_AUFTRAG A:_ An welcher Hochschule entstand laut dem Artikel über den Hitler-Werbespot der Film als Abschlussarbeit?
_AUFTRAG B:_ Gib einen Teil des Artikels über den Hitler-Werbespot erneut wieder, beginnend mit "Hitler schon wieder" und weiter bis "allzu gut ankam.", und tausche dabei "Regiestudent" gegen "Filmstudent" aus.
_AUFTRAG C:_ Führe den Artikel über den Hitler-Werbespot im Anschluss an seinen letzten Satz weiter.

_TEXTABSCHNITT:_

Hitler schon wieder kaputt …
… diesmal, weil ein Antikollisionssystem mitgedacht hat
Normalerweise ist studentisches Filmschaffen ja so interessant wie Fußpilz, aber eine Abschlussarbeit an der Filmakademie in Ludwigsburg hat bewiesen, dass das nicht gesetzmäßig so sein muss. Denn der Regiestudent Tobias Haase, hat einen kleinen, nur gut minutenlangen Film gedreht, der als Werbespot gedacht war, aber bei dem avisierten Werbeträger, der Daimler AG, nicht allzu gut ankam.
Zeigt der Film doch ein Produkt des Herstellers, das, auf filmische Art etwa ins Jahr 1900 versetzt, zwei Mädchen in einer potenziellen Unfallsituation nicht überfährt, den jungen Adolf Hitler aber sehr wohl. Seitdem der Film ein Internet-Hit geworden ist, fühlen sich auch die hauptamtlichen Medien und der Konzern selbst zu öffentlichen Reaktionen bemüßigt. So schreiben die Stuttgarter Nachrichten (von je her ein Leuchtturmprojekt schwäbischer Borniertheit), der Spot habe Daimler "erzürnt", und man zitiert auch gleich die zugehörige Presseerklärung:
Wir sind der Überzeugung, dass es unangemessen ist, den Tod eines Menschen beziehungsweise eines Kindes sowie Inhalte mit einem Bezug zum Nationalsozialismus in einem Werbespot zu verwenden, auch wenn es sich hier nur um einen "fiktiven" Werbespot handelt.

_ANGEZEIGTE DATEN:_
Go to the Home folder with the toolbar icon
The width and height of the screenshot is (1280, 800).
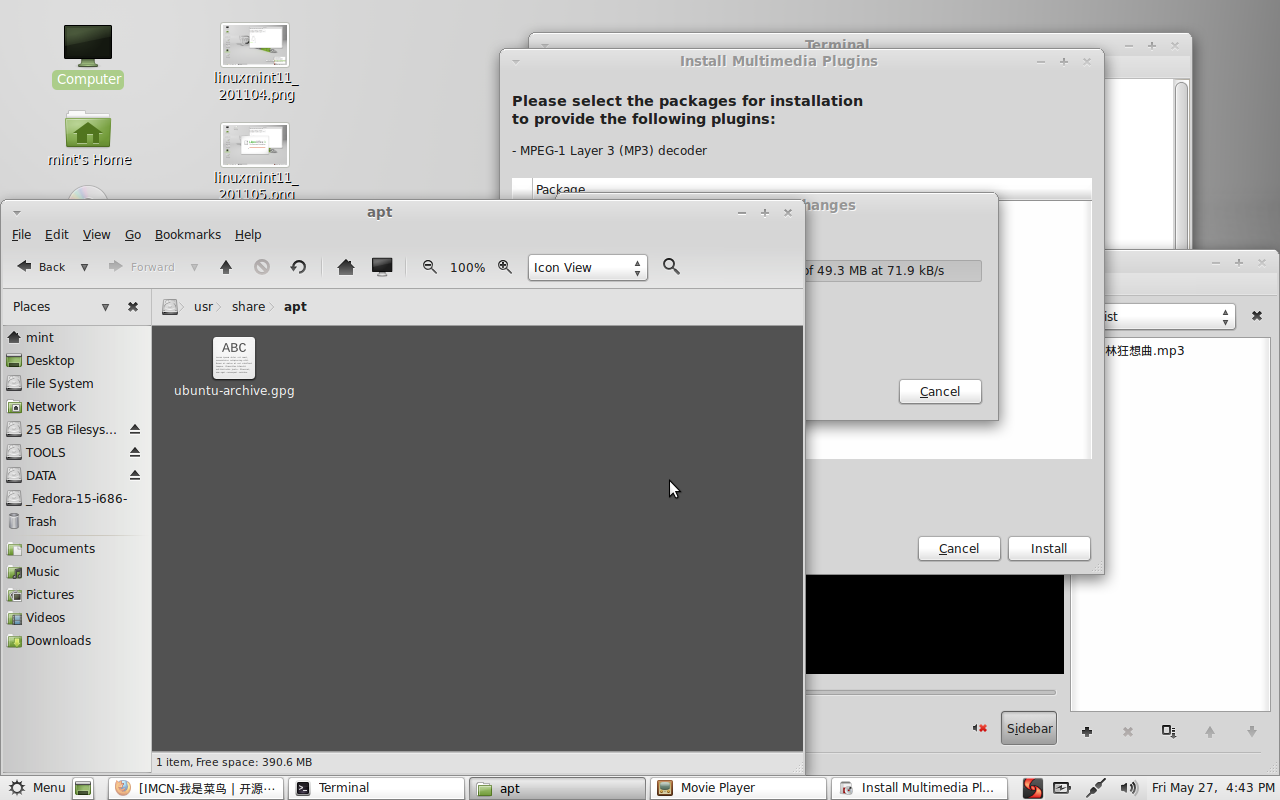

_ANTWORT A:_ An der Filmakademie in Ludwigsburg.

_ANTWORT B:_
Hitler schon wieder kaputt …
… diesmal, weil ein Antikollisionssystem mitgedacht hat
Normalerweise ist studentisches Filmschaffen ja so interessant wie Fußpilz, aber eine Abschlussarbeit an der Filmakademie in Ludwigsburg hat bewiesen, dass das nicht gesetzmäßig so sein muss. Denn der Filmstudent Tobias Haase, hat einen kleinen, nur gut minutenlangen Film gedreht, der als Werbespot gedacht war, aber bei dem avisierten Werbeträger, der Daimler AG, nicht allzu gut ankam.

_ANTWORT C:_
Man merkt dem Artikel an, wie dringend er darauf hinweisen will, dass der Clip auch im Netz für "zwiespältige" Reaktionen gesorgt hat, und ein Zwiespalt, im Gegensatz zur eisernen Einheit, ist ja dem Deutschen und vor allem dem Schwaben das Grauen schlechthin.
Auch der Stern spricht vom "Zwiespalt", kommentiert aber auch:
Intelligente Autos sind für Mercedes nur okay, wenn sie keinen [sic] Faible für radikale Entscheidungen haben
Da mag die Entfernung des Hamburger "Stern"-Redaktionshauses zur Stuttgarter Konzernzentrale des Autobauers für die minimale Intelligenz und Kritikfähigkeit sorgen, die sich die Stuttgarter Nachrichten nicht leisten können oder wollen.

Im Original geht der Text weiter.